Even at home, ‘plug and play’ pod machines may give us a cup of something hot in seconds but at the expense of good taste.
Here are some tips to immediately make a more enjoyable cup at home.
Spoiler alert: ditch those pods!
The biggest mistake made when preparing coffee is to use boiling water.
Almost every coffee expert insists on using water that’s around 90 degrees Celsius / 194 degrees Fahrenheit, regardless of the type of coffee you are preparing. Boiling water burns the beans and produces a burned, bitter taste. Even if you use pre-ground, mass-produced coffee, adjusting your water temperature is easy.
If you don’t have a variable temperature kettle, boil the kettle as usual and let the water sit for a few minutes before pouring over the grounds.
While we’re talking water, try to use filtered water – especially if you live in a hard-water area like London. It’ll improve the flavour but is also kinder to your kettle.
You don’t have to be as extreme as using bottled mineral water like Evian – you can buy a filter jug (Brita, for example) and fill the kettle with that.
In the interests of water conservation, this one is perhaps only to be saved for special occasions – but once a kettle has boiled, don’t reuse the water and boil it again. Use freshly drawn water from the tap (or filter jug).
When you boil a kettle it removes some of the oxygen from the water in the process; when you boil it again, it continues to remove the oxygen and can dull the taste (the same applies when making tea, too).
Storing coffee in the fridge is not recommended as fridges can be moist environments, and the beans will absorb the flavours of other foods around them as they are porous. If you want your aromatic nut-roast to taste like raw chicken or vegetables, however, go ahead.

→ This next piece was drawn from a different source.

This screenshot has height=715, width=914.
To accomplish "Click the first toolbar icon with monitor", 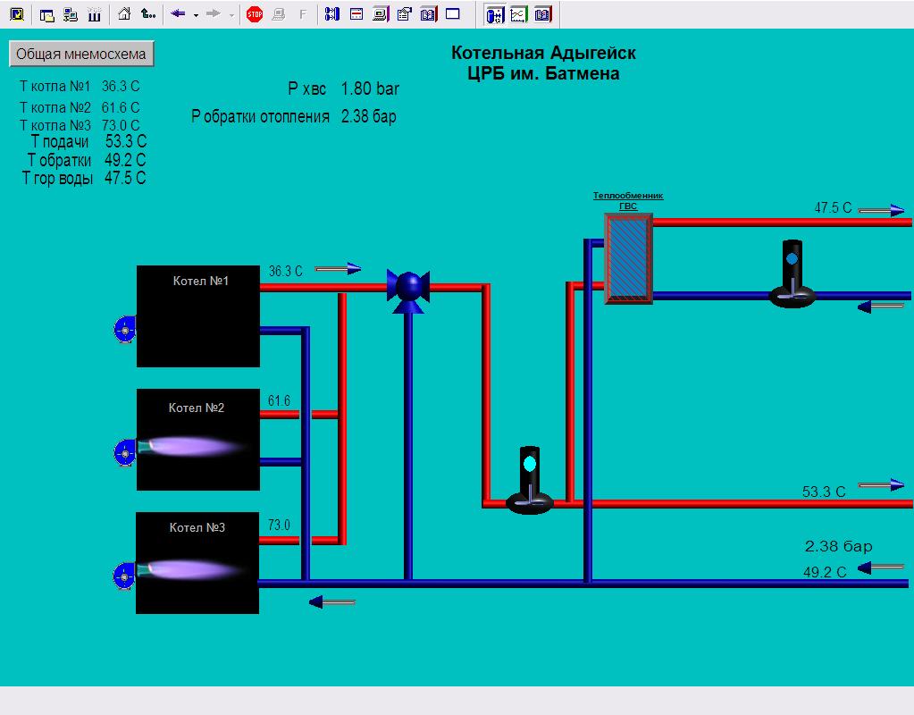I will tap(16, 14).
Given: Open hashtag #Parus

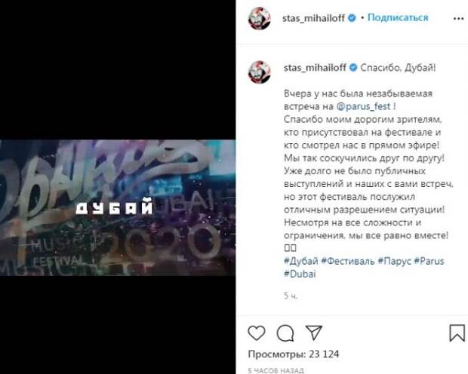Looking at the screenshot, I should pos(430,261).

Store beans in an air-tight, dark container in a cupboard away from direct light. Freshly roasted coffee usually loses flavour after a month, so try not to keep beans hanging around for too much.
If you want to keep them in the freezer, however, do so in a vacuum-sealed bag. When you want to use them, let them defrost before unsealing them.
Grinding beans fresh when you want to consume them will also produce nicer-tasting coffee. Pre-ground coffee may be less messy, but they’re also less tasty.
Burr grinders are recommended to ensure an even grind.